Further street names as the development and wider visions unfolds will be:
COMET KISS STREET Edwin Morgan (1920–2010)
The galaxies slipped into kaleidoscope once more
comet kisses melting against sun, at seventy.
CARRADALE GARDENS Naomi Mitchison(1887–1999)
High over the harbour of Carradale; ghost quatrains
written, clams cooking, washing blowing in the wind.
BEAT STREET Douglas Dunn (1942–)
Voyages of navy fleets attack the broken heart
Blood keeps the undaunted beat from the end to the start.
HAAR STREET W.S Graham (1918–1986)
Gregorian thunder, haar, sunsets change colour,
the sea’s spherical miracle sings us back to shore.
GENIE AVENUE Hugh MacDiarmid(1892–1978)
Summer is a genie promising to offer us
whatever we wish from the triage after Earth’s crash.
BOTHY WYND Hamish Henderson(1919–2002)
To pipers, drummers, border shepherds, bothy songs,
ballads of soldiers, poems as anthems, I belong.
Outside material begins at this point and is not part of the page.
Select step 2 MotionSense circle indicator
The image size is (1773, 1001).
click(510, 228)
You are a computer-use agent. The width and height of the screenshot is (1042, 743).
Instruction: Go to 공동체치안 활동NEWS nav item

MOONSHINE WYND Sorley MacLean(1911–1996)
You let the birch tree decide its moonshine bardic cry
as the long dead walked the empty forest of Raasay.
JIGSAW MEWS Tom Leonard (1944–)
I saw thi wurd jig through the sound like my heart bypass
an open dictionary in my chest, jigsaw fast.
HOMER LANE Iain Crichton Smith(1928–1998)
Raised in plain Highland mud, cities glittered for you;
Homer in hand, heart undone, fast trains, a well-stocked mind.